# Work instruction
The records below hold a stretch from the line with "Task: Activate the crosshair cursor tool" through the line with "Task: Open the captcha help info icon"; return exactly those lines, ends included, and nothing more.

# Recorded data
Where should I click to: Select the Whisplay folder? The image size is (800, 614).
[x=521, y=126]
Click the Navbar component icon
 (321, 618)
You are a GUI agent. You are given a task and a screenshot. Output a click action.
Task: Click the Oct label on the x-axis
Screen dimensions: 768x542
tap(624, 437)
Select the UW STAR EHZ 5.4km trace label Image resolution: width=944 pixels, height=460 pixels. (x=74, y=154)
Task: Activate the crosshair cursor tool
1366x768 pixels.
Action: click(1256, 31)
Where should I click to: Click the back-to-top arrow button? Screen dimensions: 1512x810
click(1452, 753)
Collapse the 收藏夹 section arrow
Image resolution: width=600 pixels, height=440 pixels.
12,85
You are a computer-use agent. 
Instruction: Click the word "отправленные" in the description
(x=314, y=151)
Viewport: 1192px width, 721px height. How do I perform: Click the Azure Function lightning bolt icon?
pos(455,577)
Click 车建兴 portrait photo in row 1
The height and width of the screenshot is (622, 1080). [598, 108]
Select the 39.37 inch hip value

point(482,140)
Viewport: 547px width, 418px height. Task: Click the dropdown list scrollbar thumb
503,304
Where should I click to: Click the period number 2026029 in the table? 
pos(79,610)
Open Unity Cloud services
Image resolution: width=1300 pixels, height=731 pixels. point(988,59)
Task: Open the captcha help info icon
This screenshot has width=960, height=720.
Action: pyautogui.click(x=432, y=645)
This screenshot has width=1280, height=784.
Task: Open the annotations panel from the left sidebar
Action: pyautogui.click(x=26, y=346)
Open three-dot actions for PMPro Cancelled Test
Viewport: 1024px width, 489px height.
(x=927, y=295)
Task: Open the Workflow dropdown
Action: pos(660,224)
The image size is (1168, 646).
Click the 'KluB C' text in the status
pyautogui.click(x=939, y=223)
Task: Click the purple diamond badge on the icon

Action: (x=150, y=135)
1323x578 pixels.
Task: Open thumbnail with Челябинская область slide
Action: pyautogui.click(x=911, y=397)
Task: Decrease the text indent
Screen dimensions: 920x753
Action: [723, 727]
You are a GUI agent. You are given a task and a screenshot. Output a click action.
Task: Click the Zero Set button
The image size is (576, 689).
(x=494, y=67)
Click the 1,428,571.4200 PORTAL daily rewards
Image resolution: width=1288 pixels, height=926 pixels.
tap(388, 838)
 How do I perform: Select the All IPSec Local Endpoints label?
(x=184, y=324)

# Answer below
Task: Activate the crosshair cursor tool
1366x768 pixels.
Action: click(1256, 31)
Where should I click to: Click the back-to-top arrow button? Screen dimensions: 1512x810
click(1452, 753)
Collapse the 收藏夹 section arrow
Image resolution: width=600 pixels, height=440 pixels.
12,85
You are a computer-use agent. 
Instruction: Click the word "отправленные" in the description
(x=314, y=151)
Viewport: 1192px width, 721px height. How do I perform: Click the Azure Function lightning bolt icon?
pos(455,577)
Click 车建兴 portrait photo in row 1
The height and width of the screenshot is (622, 1080). [598, 108]
Select the 39.37 inch hip value

point(482,140)
Viewport: 547px width, 418px height. Task: Click the dropdown list scrollbar thumb
503,304
Where should I click to: Click the period number 2026029 in the table? 
pos(79,610)
Open Unity Cloud services
Image resolution: width=1300 pixels, height=731 pixels. point(988,59)
Task: Open the captcha help info icon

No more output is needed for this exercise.